◆ WORK TASK
The string "resolution" may appear in lines of the listing. Report each line where it does.

◆ MATERIAL FOR THIS TASK
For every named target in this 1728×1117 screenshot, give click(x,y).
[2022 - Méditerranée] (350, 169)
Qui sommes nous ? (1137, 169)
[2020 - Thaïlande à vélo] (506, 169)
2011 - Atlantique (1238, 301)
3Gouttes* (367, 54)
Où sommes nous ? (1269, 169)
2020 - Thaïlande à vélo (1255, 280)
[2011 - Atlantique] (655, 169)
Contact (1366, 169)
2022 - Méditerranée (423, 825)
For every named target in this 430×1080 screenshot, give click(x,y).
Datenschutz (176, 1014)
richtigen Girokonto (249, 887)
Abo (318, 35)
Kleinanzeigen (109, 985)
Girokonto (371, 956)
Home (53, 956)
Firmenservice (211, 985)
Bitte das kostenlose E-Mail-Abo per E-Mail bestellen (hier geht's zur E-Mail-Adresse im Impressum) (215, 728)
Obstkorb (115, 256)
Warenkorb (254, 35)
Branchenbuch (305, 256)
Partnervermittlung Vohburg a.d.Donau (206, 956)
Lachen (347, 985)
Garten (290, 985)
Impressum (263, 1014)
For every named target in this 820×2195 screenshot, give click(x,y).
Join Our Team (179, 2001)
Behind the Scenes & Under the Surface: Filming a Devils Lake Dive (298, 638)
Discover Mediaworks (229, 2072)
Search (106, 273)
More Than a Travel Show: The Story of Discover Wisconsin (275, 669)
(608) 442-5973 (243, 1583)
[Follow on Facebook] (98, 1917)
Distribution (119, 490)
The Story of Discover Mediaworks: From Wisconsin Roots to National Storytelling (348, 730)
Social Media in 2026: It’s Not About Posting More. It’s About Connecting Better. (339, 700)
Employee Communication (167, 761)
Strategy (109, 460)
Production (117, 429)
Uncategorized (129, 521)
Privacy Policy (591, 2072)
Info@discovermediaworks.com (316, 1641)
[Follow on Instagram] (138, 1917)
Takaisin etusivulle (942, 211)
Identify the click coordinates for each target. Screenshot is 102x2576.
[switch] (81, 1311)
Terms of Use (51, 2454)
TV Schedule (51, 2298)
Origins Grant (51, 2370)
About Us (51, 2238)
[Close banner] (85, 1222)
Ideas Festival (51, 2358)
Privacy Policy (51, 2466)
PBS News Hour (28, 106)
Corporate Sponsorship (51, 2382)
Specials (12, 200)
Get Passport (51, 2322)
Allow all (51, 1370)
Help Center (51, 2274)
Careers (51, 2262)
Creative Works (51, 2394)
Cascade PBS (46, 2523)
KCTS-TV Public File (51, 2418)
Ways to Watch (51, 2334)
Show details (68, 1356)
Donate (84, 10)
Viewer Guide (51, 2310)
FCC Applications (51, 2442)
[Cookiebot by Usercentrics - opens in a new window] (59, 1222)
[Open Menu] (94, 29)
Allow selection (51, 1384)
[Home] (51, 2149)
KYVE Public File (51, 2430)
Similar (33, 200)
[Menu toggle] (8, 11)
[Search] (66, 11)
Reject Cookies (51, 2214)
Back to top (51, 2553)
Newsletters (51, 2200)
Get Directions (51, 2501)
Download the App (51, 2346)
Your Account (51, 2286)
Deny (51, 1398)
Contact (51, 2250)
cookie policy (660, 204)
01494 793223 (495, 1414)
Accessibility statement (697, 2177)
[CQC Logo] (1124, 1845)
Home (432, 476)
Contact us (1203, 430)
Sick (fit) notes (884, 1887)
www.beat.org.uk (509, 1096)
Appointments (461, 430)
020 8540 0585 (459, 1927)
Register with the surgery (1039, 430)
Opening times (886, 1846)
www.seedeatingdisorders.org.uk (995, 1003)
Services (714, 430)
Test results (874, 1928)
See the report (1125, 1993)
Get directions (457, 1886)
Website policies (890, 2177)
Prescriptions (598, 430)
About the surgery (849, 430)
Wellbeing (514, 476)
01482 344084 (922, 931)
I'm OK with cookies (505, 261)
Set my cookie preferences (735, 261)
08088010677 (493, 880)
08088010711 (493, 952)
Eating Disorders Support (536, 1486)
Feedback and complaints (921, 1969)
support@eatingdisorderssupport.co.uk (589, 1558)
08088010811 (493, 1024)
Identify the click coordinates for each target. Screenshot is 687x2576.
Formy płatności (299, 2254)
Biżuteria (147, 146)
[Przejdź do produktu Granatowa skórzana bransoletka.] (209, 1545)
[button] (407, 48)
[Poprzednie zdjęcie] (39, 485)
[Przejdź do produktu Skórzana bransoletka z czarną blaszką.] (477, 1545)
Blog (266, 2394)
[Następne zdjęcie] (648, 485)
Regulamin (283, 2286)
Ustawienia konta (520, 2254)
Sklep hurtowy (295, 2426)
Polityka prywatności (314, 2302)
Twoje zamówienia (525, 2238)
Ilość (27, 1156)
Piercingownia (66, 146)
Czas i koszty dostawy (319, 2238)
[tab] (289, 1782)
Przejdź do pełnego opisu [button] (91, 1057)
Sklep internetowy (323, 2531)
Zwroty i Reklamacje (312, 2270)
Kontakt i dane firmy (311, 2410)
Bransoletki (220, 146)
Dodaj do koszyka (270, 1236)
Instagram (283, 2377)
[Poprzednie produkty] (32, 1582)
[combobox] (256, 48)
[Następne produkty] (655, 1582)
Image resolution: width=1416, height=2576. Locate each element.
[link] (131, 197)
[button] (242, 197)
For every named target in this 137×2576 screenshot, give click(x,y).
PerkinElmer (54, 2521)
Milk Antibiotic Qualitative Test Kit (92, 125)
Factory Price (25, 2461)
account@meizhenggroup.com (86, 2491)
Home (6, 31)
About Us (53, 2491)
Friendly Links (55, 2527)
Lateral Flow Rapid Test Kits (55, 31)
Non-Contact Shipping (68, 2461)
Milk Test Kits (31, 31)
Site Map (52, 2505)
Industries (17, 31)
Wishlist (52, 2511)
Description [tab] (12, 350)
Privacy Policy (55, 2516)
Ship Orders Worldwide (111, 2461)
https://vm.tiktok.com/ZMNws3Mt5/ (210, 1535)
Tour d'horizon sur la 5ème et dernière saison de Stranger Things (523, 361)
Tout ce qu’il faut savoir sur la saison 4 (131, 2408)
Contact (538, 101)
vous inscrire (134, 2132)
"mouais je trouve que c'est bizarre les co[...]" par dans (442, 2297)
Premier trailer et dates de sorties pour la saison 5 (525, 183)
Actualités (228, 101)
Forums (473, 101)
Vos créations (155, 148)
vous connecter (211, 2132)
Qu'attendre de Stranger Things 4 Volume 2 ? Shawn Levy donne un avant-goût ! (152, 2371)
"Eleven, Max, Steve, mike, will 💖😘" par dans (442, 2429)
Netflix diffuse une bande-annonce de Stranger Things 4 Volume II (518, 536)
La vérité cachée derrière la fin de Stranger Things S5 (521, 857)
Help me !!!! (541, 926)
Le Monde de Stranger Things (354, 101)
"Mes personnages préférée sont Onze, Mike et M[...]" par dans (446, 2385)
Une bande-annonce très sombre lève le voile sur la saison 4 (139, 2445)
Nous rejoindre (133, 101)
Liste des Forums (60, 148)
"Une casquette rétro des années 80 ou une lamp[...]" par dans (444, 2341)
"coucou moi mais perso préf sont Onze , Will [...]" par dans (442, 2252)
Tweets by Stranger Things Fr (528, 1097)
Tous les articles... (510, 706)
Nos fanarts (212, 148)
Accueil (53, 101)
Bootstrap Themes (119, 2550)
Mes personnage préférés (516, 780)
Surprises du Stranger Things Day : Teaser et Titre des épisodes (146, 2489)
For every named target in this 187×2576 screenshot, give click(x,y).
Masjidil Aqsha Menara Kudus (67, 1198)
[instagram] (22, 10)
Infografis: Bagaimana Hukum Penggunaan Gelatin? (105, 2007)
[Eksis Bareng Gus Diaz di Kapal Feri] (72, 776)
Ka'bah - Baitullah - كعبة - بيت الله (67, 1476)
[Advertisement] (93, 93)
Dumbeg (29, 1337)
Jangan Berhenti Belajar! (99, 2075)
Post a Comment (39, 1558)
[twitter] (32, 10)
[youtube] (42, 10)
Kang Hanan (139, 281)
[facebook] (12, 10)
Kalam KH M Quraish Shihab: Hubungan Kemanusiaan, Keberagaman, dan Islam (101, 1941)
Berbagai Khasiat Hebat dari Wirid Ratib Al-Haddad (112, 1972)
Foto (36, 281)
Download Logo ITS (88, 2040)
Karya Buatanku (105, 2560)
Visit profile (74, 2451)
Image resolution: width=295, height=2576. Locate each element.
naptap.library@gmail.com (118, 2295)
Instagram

◆ SOLUTION TO THIS EXERCISE
Image resolution: width=1416, height=2576. Locate each element.
Image resolution: width=295, height=2576. Locate each element.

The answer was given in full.